The prosecutors took a hard line on civil servants who abuse their power for personal gains or take bribes, investigating 7,366 people in administrative and law-enforcement departments and 2,395 in the judiciary system, said Cao, while delivering a work report at the annual session of the National People's Congress (NPC).

Reviewing the work of the Supreme People's Procuratorate (SPP) in 2011, Cao, procurator-general of the SPP, said greater emphasis was put to the combination of punitive and preventive measures, with procuratorates at all levels launching extensive publicity campaigns to prevent work-related crimes.

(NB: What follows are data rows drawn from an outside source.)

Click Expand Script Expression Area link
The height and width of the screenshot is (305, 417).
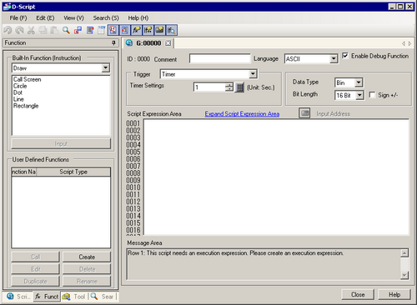coord(242,114)
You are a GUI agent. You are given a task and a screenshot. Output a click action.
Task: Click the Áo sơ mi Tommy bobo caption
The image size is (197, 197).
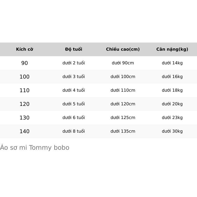(x=35, y=148)
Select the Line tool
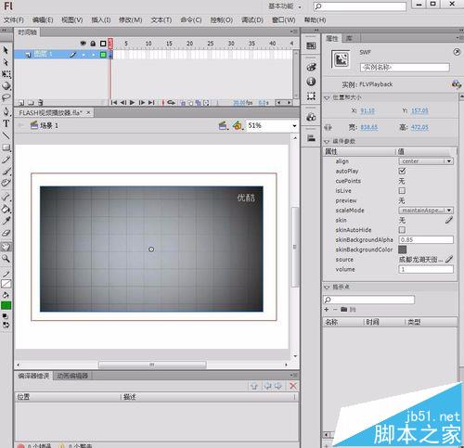Image resolution: width=464 pixels, height=448 pixels. [6, 135]
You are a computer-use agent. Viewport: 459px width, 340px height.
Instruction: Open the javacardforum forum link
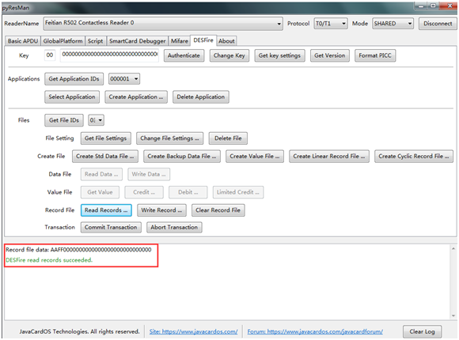(x=315, y=331)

For 2012, Cao said measures such as preventive consultation, preventive investigation and warning education would be deepened to boost the building of punishment and prevention system for corruption.

According to Wang Yukai, a professor with the National Academy of Administration, the lack of prevention is often the reason for officials, especially the chief official of a department, to make the initial wrong step and then begin to take more bribes or embezzle more state assets until they are busted.

In a separate report to the parliamentary session Sunday, China's chief justice Wang Shengjun said courts nationwide convicted 29,000 people for embezzlement, bribery and malfeasance last year.

Cao said efforts were intensified last year to crack down on crimes of offering bribes, prosecuting 4,217 bribers, a year-on-year increase of 6.2 percent.

"Combining prevention and punishment will be more effective in combating corruption. But it will also require greater efforts to improve the anti-corruption system and further engage the public and the media in overseeing power," said Wang, the professor.